Published:Friday | August 20, 2010 | 12:00 AM

Finance Minister Audley Shaw and his central bank governor, Brian Wynter, perhaps need to have a quiet word, or two, so as to arrive at a consensus and a clear policy on the spread on rates between the Bank of Jamaica's instruments and what commercial banks charge their customers for loans.

Mr Shaw believes the gap is far too wide and should be closing far more rapidly.

Mr Wynter is unperturbed. He believes that banks need time to adjust their portfolios, especially since agreeing in February to the Government's rescheduling of more than $700 billion of domestic debt, at sharply lower rates and longer maturity.

As it now stands, the Government's benchmark 30-day rate is 8.5 per cent.
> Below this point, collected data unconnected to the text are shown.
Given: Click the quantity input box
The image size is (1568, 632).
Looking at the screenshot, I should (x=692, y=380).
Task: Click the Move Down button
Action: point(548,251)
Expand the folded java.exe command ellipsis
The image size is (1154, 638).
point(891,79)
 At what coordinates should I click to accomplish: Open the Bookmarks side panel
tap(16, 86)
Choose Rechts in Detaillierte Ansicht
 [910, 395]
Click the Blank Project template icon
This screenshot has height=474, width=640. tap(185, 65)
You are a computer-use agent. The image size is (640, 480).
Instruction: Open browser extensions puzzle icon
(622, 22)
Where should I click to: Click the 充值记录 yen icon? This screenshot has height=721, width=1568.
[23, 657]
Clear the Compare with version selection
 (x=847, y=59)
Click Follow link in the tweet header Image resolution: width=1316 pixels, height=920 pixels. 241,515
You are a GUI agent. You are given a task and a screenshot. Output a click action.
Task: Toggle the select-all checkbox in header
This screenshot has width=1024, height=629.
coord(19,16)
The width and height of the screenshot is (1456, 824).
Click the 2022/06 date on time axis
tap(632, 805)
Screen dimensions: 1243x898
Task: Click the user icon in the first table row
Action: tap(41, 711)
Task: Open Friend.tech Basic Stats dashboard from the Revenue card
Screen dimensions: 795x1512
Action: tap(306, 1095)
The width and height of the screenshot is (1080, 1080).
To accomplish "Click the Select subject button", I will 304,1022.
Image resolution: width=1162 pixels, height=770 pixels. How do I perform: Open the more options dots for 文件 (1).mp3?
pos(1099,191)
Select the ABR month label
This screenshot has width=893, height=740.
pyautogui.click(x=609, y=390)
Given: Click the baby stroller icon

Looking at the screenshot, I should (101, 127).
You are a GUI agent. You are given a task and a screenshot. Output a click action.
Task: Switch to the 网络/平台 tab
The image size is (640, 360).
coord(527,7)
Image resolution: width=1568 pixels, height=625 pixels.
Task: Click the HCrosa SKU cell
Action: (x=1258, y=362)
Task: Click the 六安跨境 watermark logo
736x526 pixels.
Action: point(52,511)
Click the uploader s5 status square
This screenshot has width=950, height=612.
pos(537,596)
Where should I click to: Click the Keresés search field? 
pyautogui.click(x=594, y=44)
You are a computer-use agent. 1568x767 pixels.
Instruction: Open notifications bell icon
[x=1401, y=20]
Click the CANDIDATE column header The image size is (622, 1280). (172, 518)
The average by banks for the best borrowers is 17 per cent, which Mr Shaw told a forum by the Financial Services Commission on Wednesday was tantamount to "short-changing customers by keeping interest rates on savings depressed, while maintaining exorbitantly high borrowing rates, even while monetary policy on the market indicates otherwise. That is something that cannot continue," said Mr Shaw, who wants to stimulate investment and growth.

But bankers say, the Government's rescheduling notwithstanding, they remain locked-in to customers at high interest rates - a position Mr Wynter endorsed in a broadcast interview on Thursday.

The minister and the central bank governor risk sending confusing signals to markets - and the population broadly.